Cronaca Europa

Amburgo, scontri al corteo anti-G20: la polizia carica i black bloc, 111 agenti feriti

AMBURGO – Tensioni e scontri ad Amburgo tra manifestanti anti-G20 e forze dell’ordine. Sono almeno 111 i feriti tra agenti e manifestanti durante le cariche con gli idranti della polizia tedesca che si è ritrovata a fronteggiare un corteo di oltre 6mila persone e in particolare un gruppo di Black Bloc violenti. Diversi i danni e un’auto è stata incendiata.

Alla vigilia del summit, infatti, migliaia di manifestanti si sono radunati nella zona nota come “il mercato del pesce” e hanno dato il via al corteo contro i grandi della terra. Lo slogan è “Welcome to Hell”.  La polizia in assetto anti sommossa ha presidiato la zona da dove è partita la marcia fin dalle prime ore del pomeriggio del 6 luglio. Poi la situazione è degenerata quando alcuni dimostranti hanno lanciato oggetti, mattoni e bottiglie contro le forze dell’ordine, che a quel punto hanno fatto uso di idranti e spray urticanti per disperderli. La polizia ha precisato di avere ripetutamente chiesto ad un gruppo di irriducibili manifestanti anticapitalisti di togliersi le maschere senza però riuscirci e ha poi deciso di separare il gruppo in questione dalle altre migliaia di dimostranti con gli idranti.
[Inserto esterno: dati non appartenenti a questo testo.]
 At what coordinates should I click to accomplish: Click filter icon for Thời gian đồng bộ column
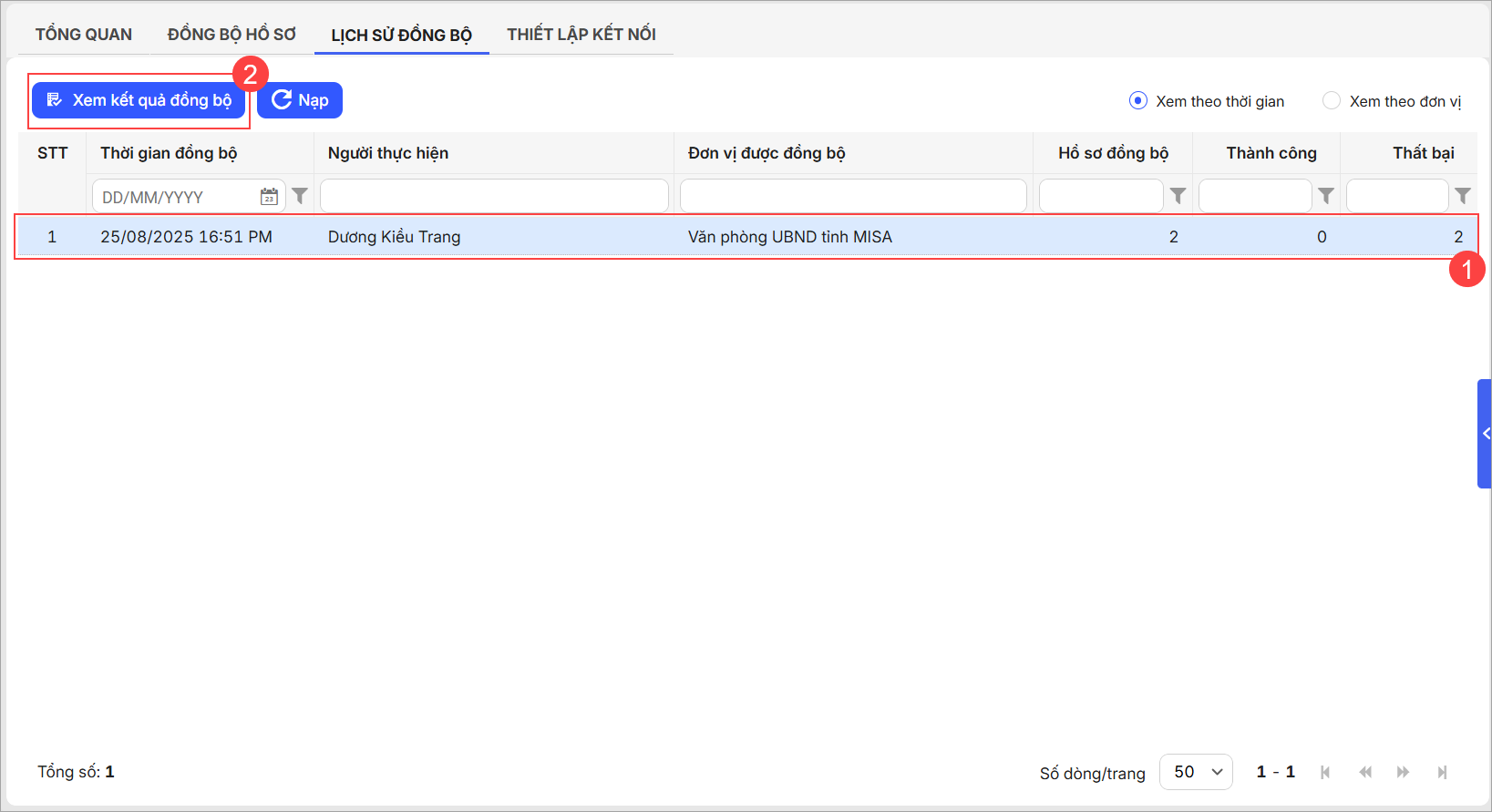click(300, 196)
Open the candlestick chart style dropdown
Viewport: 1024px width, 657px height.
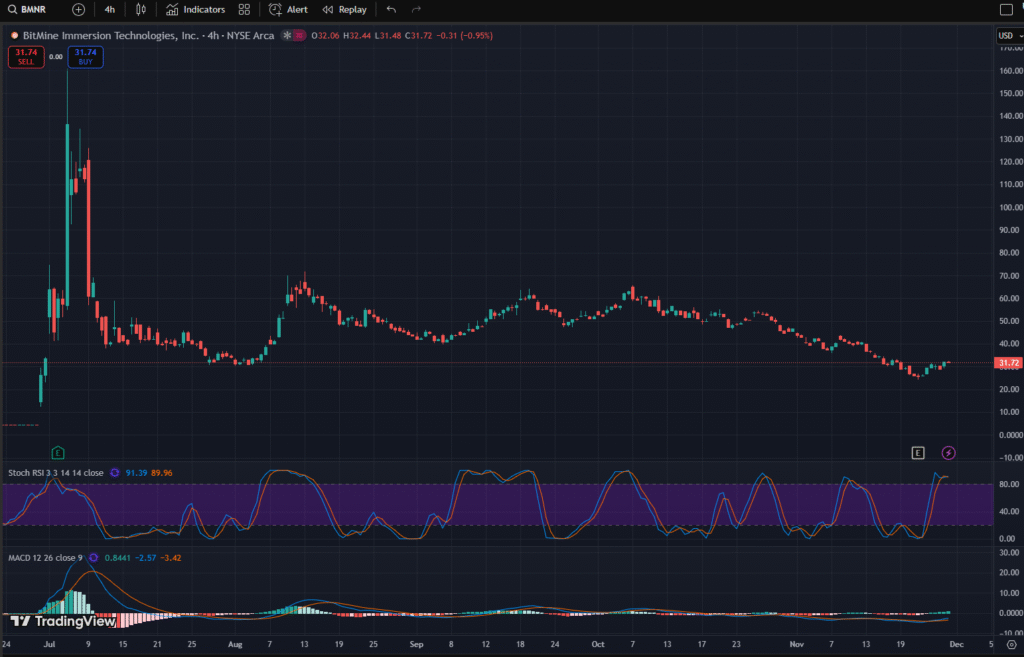coord(140,9)
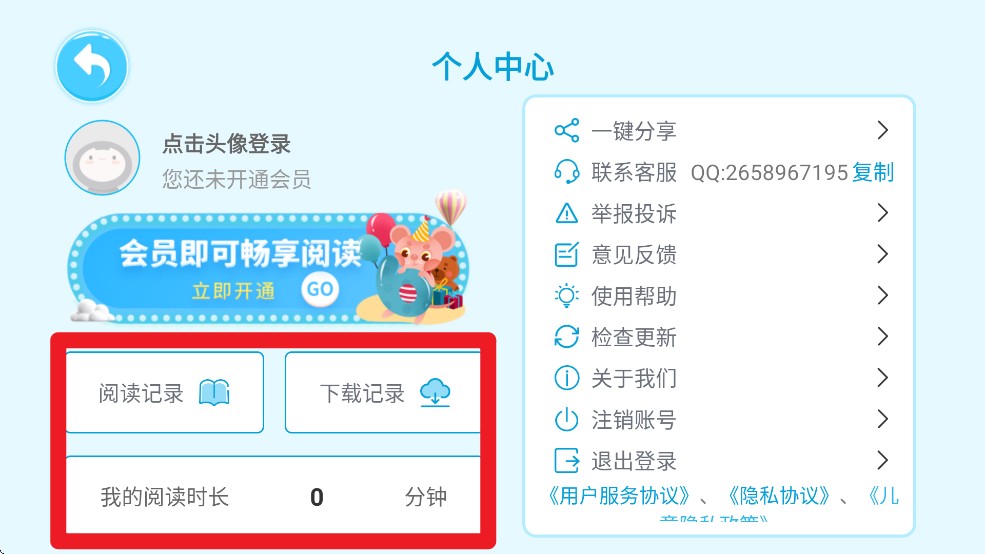This screenshot has height=554, width=985.
Task: Tap the avatar to log in
Action: pos(102,158)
Gli organizzatori del corteo hanno deciso di sospendere la manifestazione dopo gli scontri. Alcune persone sono state fermate, mentre personale medico ha prestato soccorso in strada ad alcune persone. Complessivamente sono almeno 50 le manifestazioni annunciate per il summit, con almeno centomila manifestanti attesi. Di questi, ottomila sono ritenuti potenzialmente violenti, soprattutto gli autonomi di sinistra provenienti da Italia e Grecia. E la città anseatica, con il suo grande porto, fa fronte a questa sfida con 20mila addetti alla sicurezza, 15mila agenti di polizia locali, 3.800 federali e 2.500 dell’Anticrimine.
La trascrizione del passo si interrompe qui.